I have a LabelEncoder
with 500 classes.
To store and load it, I used pickle:
with open('../data/label_encoder_v500.pkl', 'rb') as file:
label_encoder = pickle.load(file)
I want to add 24 new classes to this encoder, keeping existing labels unchanged.
additional_classes = ['class501', 'class502', ..., 'class524']
but it seems like this operation does not come out-of-the-box with LabelEncoder
. How to do this?
Since the LabelEncoder is quite simple one option will to modify it to a expanded LabelEncoder with this functionality.

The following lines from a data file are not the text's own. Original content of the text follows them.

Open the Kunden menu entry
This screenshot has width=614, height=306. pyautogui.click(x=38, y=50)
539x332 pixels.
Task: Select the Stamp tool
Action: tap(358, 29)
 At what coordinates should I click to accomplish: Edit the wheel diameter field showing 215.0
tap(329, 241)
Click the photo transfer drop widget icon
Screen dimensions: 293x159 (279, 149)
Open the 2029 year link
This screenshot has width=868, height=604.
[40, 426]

from sklearn.preprocessing import LabelEncoder
from sklearn.utils import column_or_1d
import numpy as np
class ExpandedLabelEncoder(LabelEncoder):
def add_extra_labels(self, y):
y = column_or_1d(y, warn=True)
y_expand = np.concatenate((self.classes_, y))
super().fit(y_expand)
encoder = ExpandedLabelEncoder()
encoder.fit([class001', ..., 'class500'])
# save as you normally do
loaded and reuse the extra added functionality which allow you to add new labels
with open('../data/label_encoder_v500.pkl', 'rb') as file:
label_encoder = pickle.load(file)
additional_classes = ['class501', 'class502', ..., 'class524']

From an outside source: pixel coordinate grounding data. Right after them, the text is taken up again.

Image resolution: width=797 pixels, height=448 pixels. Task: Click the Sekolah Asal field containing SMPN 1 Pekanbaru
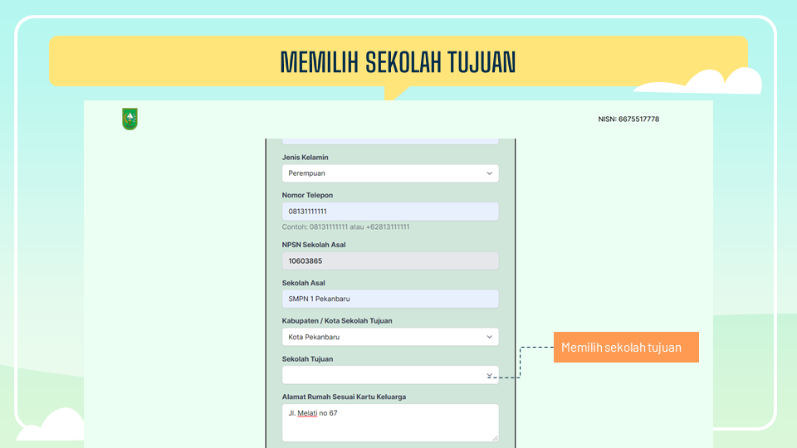[x=390, y=299]
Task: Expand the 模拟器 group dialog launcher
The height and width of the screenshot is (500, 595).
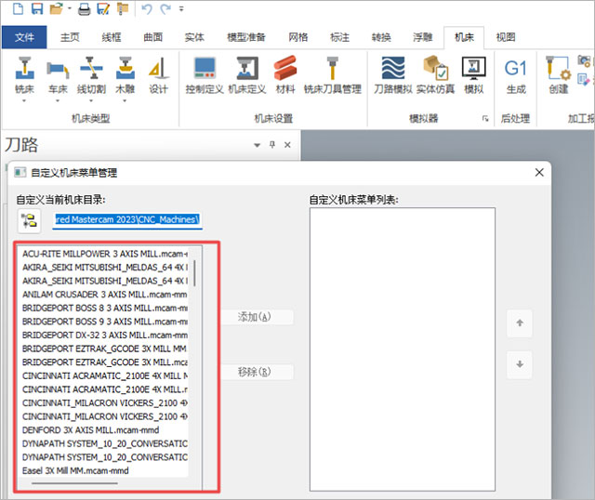Action: pyautogui.click(x=484, y=119)
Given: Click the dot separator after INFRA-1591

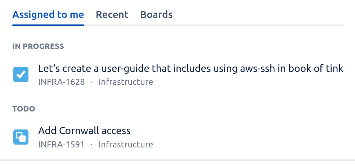Looking at the screenshot, I should 91,145.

encoder.add_extra_labels(additional_classes)
Note that as with the standar LabelEncoder when using it to transform data, the encoding order is not the one use to fit labels but that of the order in which labels appear in the array pass to transform.
I am not sure what you want to do is actually possible. The natural idea, as stated previously, is to manually add labels to the classes_
parameter. However, it does not always behave as intended:
from sklearn.preprocessing import LabelEncoder
import numpy as np
le = LabelEncoder()
le.fit([1, 2, 2, 6])
le.transform([1, 1, 2, 6])
>>> array([0, 0, 1, 2])
Now let’s manually add a label :
import numpy as np
le.classes_ = np.concatenate([le.labels_, [4]])
le.transform([1,2,6,4])
>>> array([0, 1, 2, 2])
whereas you would have expected array([0,1,2,3])

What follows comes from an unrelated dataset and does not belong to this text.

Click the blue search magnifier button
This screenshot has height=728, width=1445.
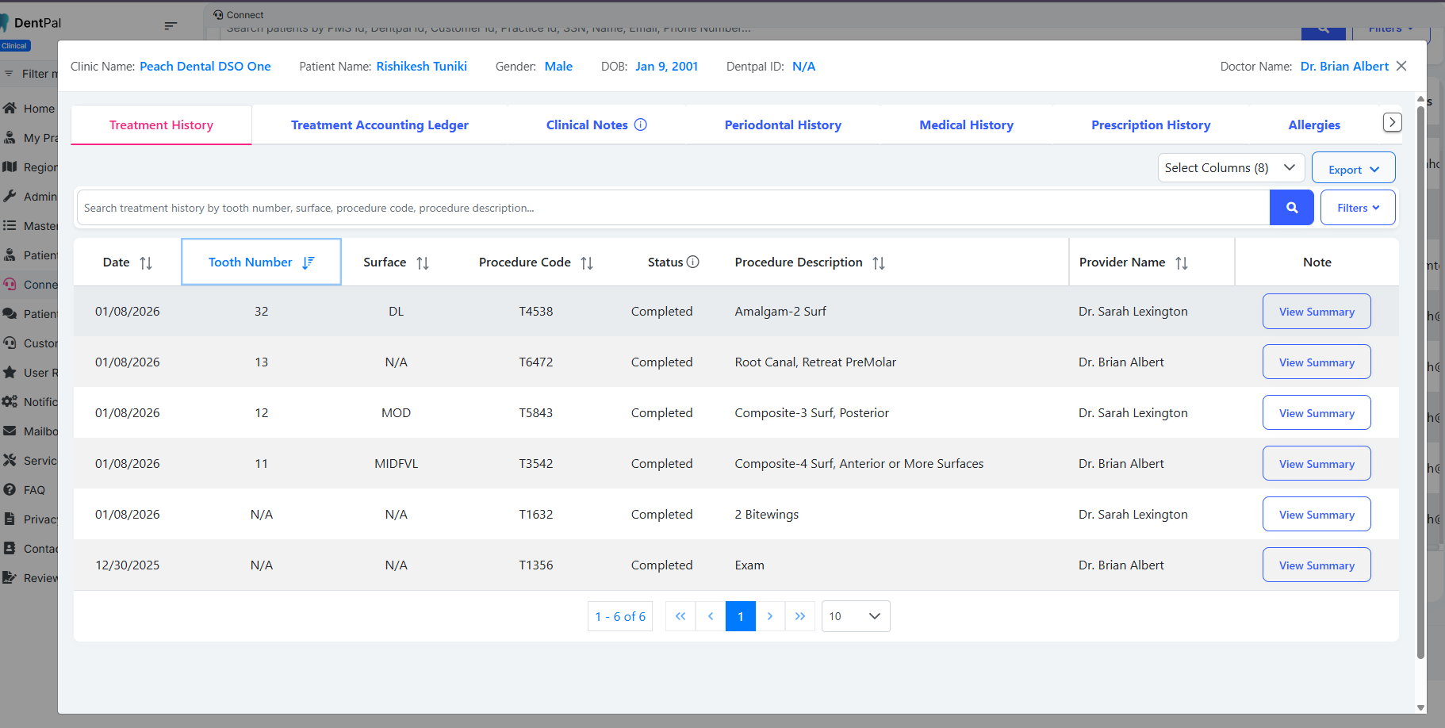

. If you sort the labels while adding them,
le.classes_ = np.sort(np.concatenate([le.labels_, [4]]))
le.transform([1,2,6,4])
>>> array([0, 1, 3, 2])
Every figure gets a different index, however your “6” is not encoded the same way it was before, which may be a problem down the road.
Note, however, that the problem would have not occured if you new labels are all above the max label of your initial labels (for instance, if I had added a 7 instead of a 4 in the example above).
This is because transform
expects the labels to be sorted.
So, I guess a workaround is to transform your new labels so that you are certain they are all superior to the max existing label.
Yeah, this operation does not come out-of-the-box. You can extend classes_
attr manually.
Here is example
import pickle
import numpy as np
with open('../data/label_encoder_v500.pkl','rb') as file:
label_encoder = pickle.load(file)
additional_classes = ['class501', ...,]
updated_classes=np.concatenate([label_encoder.classes_,additional_classes])
label_encoder.classes_ =np.sort(updated_classes)
# create new file if you want
with open('../daa/label_encoder_v524.pkl','wb' ) as file:
pickle.dump(label_encoder,file)